Breaking the Communication-Privacy-Accuracy Tradeoff with $f$-Differential Privacy
Richeng Jin, Zhonggen Su, Caijun Zhong, Zhaoyang Zhang, Tony Quek, Huaiyu Dai
TL;DR
This work tackles privacy-communication-accuracy tradeoffs in federated data analysis by analyzing discrete-valued local mechanisms under $f$-differential privacy. It derives closed-form $f$-DP guarantees for binomial noise and the binomial mechanism, establishing tight privacy bounds and enabling compression-aware privacy analysis. Building on this, the authors introduce a ternary stochastic compressor that exploits privacy amplification by sparsification, achieving the same mean-squared error (MSE) and communication cost with substantially stronger privacy guarantees in distributed mean estimation. The vector extension leverages GDP via a central limit theorem for $f$-DP and Kashin representations to preserve privacy in high dimensions, and experiments demonstrate improved privacy-accuracy-communication tradeoffs compared to state-of-the-art baselines like SQKR and Gaussian mechanisms. Overall, the work provides a principled framework and practical compressor design for privacy-preserving, communication-efficient federated data analytics, with broad applicability to discrete-valued mechanisms.
Abstract
We consider a federated data analytics problem in which a server coordinates the collaborative data analysis of multiple users with privacy concerns and limited communication capability. The commonly adopted compression schemes introduce information loss into local data while improving communication efficiency, and it remains an open problem whether such discrete-valued mechanisms provide any privacy protection. In this paper, we study the local differential privacy guarantees of discrete-valued mechanisms with finite output space through the lens of $f$-differential privacy (DP).
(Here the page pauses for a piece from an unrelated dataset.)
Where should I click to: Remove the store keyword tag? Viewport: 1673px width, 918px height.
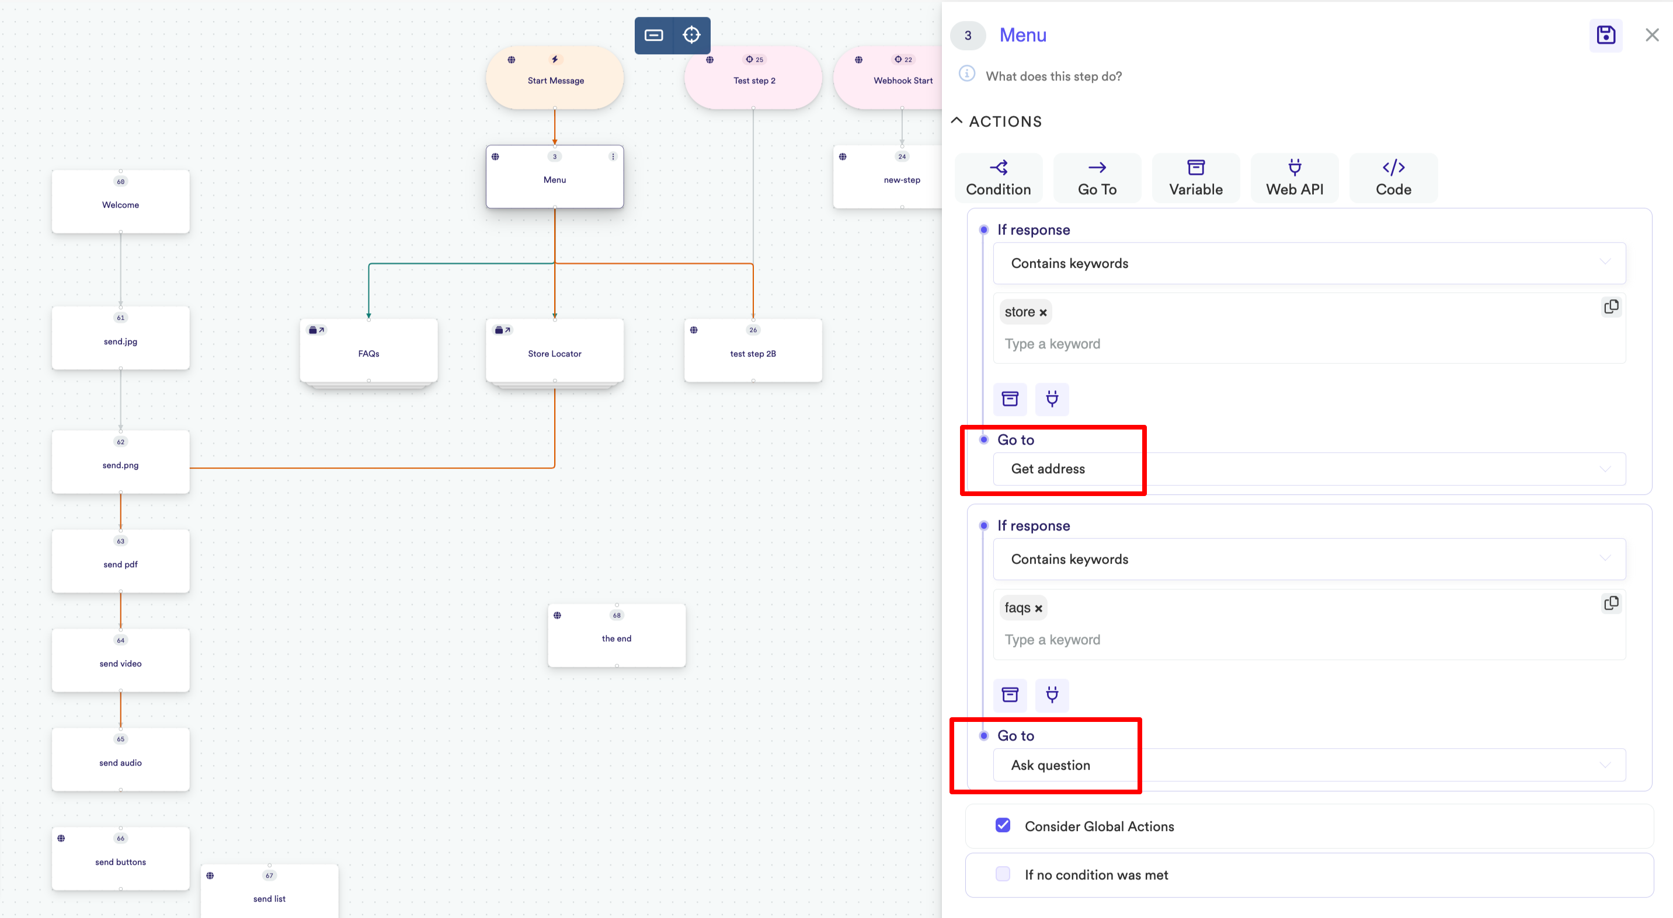pos(1043,313)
More specifically, we advance the existing literature by deriving tight $f$-DP guarantees for a variety of discrete-valued mechanisms, including the binomial noise and the binomial mechanisms that are proposed for privacy preservation, and the sign-based methods that are proposed for data compression, in closed-form expressions. We further investigate the amplification in privacy by sparsification and propose a ternary stochastic compressor. By leveraging compression for privacy amplification, we improve the existing methods by removing the dependency of accuracy (in terms of mean square error) on communication cost in the popular use case of distributed mean estimation, therefore breaking the three-way tradeoff between privacy, communication, and accuracy. Finally, we discuss the Byzantine resilience of the proposed mechanism and its application in federated learning.